Sophie Poirot-Delpech m’a fait découvrir les plaisirs de l’enseignement et un beau livre d’Isabelle Stengers, tout en me donnant quelques conseils avisés. Caroline Moricot, Valérie Souffron et Marina Maestrutti m’ont obligeamment invité, par deux fois, à intervenir au congrès de l’Association Française de Sociologie. Alain Gras a développé en moi une saine méfiance à l’égard du progressisme et des discours technophiles. Marc Berdet a aiguisé mon intérêt pour l’utopie, m’a intégré au collectif bigarré d’Anthropology and Materialism, et m’a grandement aidé grâce à ses remarques d’une rare pertinence. Raphaël Koster et Baptiste Monsaingeon ont accompagné mes recherches au quotidien ou presque, ont partagé bon nombre d’interrogations et d’étonnements, et sont ainsi devenus bien plus que de « chers collègues ». Je suis également redevable à tous les membres du Cetcopra d’agréables et souvent riches moments de réflexion, dont il n’a pas toujours été simple de faire la synthèse.

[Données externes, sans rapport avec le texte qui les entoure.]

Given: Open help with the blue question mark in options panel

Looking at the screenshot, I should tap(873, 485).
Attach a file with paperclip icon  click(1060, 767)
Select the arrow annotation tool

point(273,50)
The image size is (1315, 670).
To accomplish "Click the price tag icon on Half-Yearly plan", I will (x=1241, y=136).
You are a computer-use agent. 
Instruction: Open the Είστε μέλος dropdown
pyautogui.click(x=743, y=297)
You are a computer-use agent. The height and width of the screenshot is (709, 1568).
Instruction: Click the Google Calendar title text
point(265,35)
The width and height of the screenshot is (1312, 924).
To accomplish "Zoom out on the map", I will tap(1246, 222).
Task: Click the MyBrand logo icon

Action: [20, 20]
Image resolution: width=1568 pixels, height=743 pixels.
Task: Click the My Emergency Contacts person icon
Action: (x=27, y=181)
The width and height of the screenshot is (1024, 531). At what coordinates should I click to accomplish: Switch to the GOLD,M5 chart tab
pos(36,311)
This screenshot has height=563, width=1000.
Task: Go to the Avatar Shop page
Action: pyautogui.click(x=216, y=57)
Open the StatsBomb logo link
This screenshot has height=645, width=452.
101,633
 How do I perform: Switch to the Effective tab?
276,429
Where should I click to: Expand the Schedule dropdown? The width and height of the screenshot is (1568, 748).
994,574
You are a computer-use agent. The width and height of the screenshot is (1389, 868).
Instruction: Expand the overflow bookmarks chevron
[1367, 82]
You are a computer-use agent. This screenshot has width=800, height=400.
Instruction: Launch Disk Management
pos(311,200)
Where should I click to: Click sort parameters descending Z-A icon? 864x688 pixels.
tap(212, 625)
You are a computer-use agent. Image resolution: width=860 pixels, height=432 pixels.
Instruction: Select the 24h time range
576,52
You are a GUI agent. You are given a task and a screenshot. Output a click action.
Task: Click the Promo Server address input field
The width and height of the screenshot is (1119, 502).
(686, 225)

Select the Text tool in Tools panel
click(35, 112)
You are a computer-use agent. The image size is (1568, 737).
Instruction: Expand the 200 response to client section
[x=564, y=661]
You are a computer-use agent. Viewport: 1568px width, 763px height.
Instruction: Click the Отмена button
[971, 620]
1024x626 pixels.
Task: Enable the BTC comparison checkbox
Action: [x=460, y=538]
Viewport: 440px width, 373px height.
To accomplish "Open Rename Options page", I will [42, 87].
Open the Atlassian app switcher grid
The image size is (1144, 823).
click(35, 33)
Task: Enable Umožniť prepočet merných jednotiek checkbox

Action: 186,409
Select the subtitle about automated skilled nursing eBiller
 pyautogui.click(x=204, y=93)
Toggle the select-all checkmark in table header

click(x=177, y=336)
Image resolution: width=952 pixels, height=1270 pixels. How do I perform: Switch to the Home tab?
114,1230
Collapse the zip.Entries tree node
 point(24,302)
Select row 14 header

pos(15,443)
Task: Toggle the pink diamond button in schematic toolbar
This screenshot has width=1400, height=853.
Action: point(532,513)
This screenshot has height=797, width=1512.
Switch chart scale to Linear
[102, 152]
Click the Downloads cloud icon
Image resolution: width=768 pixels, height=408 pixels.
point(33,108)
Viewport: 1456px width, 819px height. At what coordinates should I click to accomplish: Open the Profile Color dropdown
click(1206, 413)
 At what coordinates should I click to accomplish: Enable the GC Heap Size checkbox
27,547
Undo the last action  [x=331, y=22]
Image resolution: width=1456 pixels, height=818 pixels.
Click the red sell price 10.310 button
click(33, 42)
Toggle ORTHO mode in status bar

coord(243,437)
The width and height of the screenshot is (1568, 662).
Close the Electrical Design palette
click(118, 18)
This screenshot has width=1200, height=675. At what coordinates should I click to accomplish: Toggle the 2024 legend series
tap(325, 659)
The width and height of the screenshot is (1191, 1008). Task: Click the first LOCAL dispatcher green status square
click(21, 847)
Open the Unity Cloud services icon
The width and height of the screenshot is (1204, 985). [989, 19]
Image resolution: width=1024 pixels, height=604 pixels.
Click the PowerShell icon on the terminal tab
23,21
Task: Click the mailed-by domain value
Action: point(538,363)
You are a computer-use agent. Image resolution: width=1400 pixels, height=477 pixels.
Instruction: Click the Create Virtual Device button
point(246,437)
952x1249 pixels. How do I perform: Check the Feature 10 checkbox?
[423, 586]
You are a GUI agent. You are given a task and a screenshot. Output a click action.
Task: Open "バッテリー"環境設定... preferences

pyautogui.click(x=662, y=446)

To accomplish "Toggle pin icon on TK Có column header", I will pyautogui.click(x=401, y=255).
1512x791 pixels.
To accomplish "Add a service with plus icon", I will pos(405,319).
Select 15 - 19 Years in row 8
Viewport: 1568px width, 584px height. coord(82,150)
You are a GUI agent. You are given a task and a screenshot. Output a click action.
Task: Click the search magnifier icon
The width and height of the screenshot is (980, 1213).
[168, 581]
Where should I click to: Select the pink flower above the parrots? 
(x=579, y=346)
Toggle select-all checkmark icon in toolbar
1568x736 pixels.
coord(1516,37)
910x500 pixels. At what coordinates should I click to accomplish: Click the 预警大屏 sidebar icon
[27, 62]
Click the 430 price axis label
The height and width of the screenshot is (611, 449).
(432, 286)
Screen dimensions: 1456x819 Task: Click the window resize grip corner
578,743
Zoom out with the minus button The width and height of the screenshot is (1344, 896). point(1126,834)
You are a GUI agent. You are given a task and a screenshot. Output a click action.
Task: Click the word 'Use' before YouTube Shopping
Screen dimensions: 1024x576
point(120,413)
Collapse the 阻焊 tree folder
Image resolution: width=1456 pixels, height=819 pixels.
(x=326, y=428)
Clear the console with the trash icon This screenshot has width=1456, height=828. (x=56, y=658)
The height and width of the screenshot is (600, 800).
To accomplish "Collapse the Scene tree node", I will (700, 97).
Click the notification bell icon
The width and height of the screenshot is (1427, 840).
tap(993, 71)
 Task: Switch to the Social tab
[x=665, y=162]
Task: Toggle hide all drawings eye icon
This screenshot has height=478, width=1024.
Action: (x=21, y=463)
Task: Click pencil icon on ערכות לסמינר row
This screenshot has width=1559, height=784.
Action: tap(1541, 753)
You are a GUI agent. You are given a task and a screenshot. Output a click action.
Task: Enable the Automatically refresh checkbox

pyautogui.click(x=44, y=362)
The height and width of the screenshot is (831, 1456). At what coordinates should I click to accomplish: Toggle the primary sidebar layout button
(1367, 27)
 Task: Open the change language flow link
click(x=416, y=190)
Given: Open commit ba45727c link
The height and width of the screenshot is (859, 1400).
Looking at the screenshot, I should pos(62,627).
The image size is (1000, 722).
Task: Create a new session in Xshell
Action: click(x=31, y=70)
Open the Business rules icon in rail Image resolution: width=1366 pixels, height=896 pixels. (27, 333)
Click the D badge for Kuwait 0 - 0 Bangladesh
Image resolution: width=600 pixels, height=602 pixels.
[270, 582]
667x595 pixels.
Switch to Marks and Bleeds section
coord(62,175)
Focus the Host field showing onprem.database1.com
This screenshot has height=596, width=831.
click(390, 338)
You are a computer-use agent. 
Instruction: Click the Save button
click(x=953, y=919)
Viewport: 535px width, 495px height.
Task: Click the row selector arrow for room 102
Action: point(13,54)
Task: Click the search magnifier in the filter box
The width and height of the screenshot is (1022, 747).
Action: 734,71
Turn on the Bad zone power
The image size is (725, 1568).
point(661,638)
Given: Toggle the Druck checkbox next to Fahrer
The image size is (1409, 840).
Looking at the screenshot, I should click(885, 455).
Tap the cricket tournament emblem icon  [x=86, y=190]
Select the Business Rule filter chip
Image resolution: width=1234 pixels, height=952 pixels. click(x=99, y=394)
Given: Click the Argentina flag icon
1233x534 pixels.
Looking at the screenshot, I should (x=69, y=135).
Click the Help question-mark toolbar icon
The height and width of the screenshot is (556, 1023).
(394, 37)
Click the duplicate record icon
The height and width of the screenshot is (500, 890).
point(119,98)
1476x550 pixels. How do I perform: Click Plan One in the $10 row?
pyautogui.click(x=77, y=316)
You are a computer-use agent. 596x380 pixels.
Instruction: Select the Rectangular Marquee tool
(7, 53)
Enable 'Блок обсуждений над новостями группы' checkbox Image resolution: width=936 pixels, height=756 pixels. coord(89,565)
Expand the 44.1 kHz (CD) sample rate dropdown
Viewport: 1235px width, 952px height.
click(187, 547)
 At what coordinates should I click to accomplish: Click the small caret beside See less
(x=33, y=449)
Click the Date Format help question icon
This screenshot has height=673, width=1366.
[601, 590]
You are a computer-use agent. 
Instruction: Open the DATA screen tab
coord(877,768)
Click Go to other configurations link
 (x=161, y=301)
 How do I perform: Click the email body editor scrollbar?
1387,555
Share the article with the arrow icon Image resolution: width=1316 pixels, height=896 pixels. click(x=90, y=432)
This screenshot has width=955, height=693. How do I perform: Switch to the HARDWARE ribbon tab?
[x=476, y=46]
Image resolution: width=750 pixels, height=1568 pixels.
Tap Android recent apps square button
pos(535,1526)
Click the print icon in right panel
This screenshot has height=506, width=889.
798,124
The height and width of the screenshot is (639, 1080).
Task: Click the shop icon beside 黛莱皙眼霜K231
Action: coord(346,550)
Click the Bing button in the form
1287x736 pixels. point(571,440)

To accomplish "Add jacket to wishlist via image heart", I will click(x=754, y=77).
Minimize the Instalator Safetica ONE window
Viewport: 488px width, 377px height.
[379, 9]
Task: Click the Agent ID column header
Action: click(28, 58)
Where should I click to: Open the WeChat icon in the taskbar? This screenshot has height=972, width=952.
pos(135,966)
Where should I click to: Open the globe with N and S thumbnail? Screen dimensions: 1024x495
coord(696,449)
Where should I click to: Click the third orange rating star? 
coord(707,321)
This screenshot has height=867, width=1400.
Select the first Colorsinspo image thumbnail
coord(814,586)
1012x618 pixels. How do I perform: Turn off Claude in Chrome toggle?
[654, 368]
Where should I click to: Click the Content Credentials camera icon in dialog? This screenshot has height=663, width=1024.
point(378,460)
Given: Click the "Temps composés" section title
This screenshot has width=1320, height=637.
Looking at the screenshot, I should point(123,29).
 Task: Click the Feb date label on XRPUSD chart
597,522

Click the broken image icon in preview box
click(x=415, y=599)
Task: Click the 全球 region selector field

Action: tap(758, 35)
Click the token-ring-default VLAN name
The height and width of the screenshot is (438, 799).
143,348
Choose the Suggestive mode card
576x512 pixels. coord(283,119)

La thèse étant aussi une forme de conclusion apportée à un long parcours d’étude, j’ai une pensée pour les professeurs qui ont contribué à celui-ci. Nathalie Chouchan m’a transmis le goût de la réflexion ainsi, peut-être, qu’une certaine idée de l’honnêteté et de la rigueur intellectuelles. Je sais également me souvenir des exigences formelles de Guillaume Le Quintrec, et de sa méfiance caustique pour la « perspective téléologique ».

Les personnes que j’ai interviewées, parfois longuement, ont eu la gentillesse de me faire partager une partie de leur savoir, de leur expérience, et de leurs convictions. J’exprime ici toute ma gratitude à Patrice Riemens, Frédéric Couchet, Alexis Kauffmann, Antoine Moreau, Valérie Peugeot, Gaëlle Krikorian, Philippe Aigrain, Stefano Zacchiroli, Valentin Villenave, David Bérardan, et Simon Guinot. Je sais également gré à Philippe Rivière de m’avoir accordé du temps, à Richard Stallman d’avoir répondu par e-mail aux questions que je lui posais, et à Pascal Robert d’avoir remis en question certaines de mes idées.

Ces années de thèse auraient été infiniment moins agréables et enrichissantes sans ma famille et mes amis. Je remercie vivement les Bellinder et les Broca, tout particulièrement mon frère et mes parents à qui je dois tant. Mes amis, qu’ils aient été compagnons de bibliothèque, camarades de soirée, partenaires de tennis, membres de Toy Fight, colocataires ou condisciples, ont tous constitué un soutien précieux. Tiphaine a partagé avec moi un grand nombre des bons, comme des moins bons, moments qui émaillent un parcours de thèse, et je suis comblé qu’elle en voit l’aboutissement.

Enfin, une mention spéciale à ceux qui ont lu tout ou partie de ce travail : mon père pour sa relecture héroïque de l’ensemble, Marc, Baptiste, Taklith et Alix.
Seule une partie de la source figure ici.